== Given data

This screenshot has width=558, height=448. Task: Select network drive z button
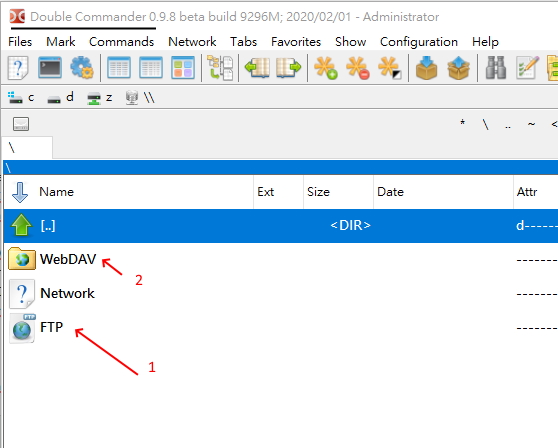tap(100, 97)
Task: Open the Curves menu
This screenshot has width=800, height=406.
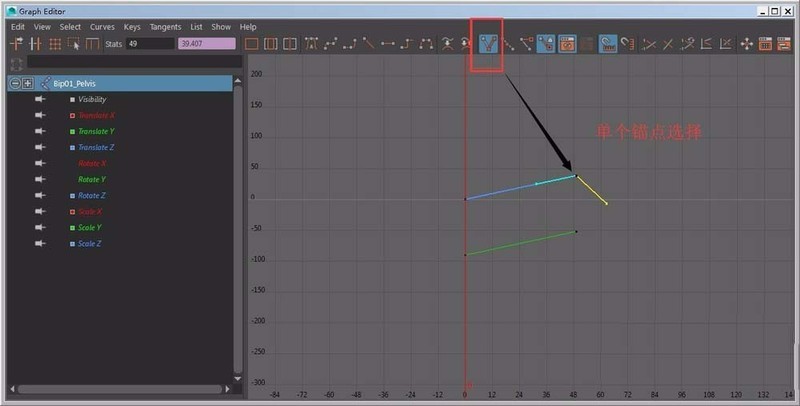Action: (102, 27)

====

Rewrite every line of the entries above as a numbered list. Omit blank lines and leave the pictures out.

1. This screenshot has width=558, height=448. Task: Select network drive z button
2. tap(100, 97)
3. Task: Open the Curves menu
4. This screenshot has width=800, height=406.
5. Action: (102, 27)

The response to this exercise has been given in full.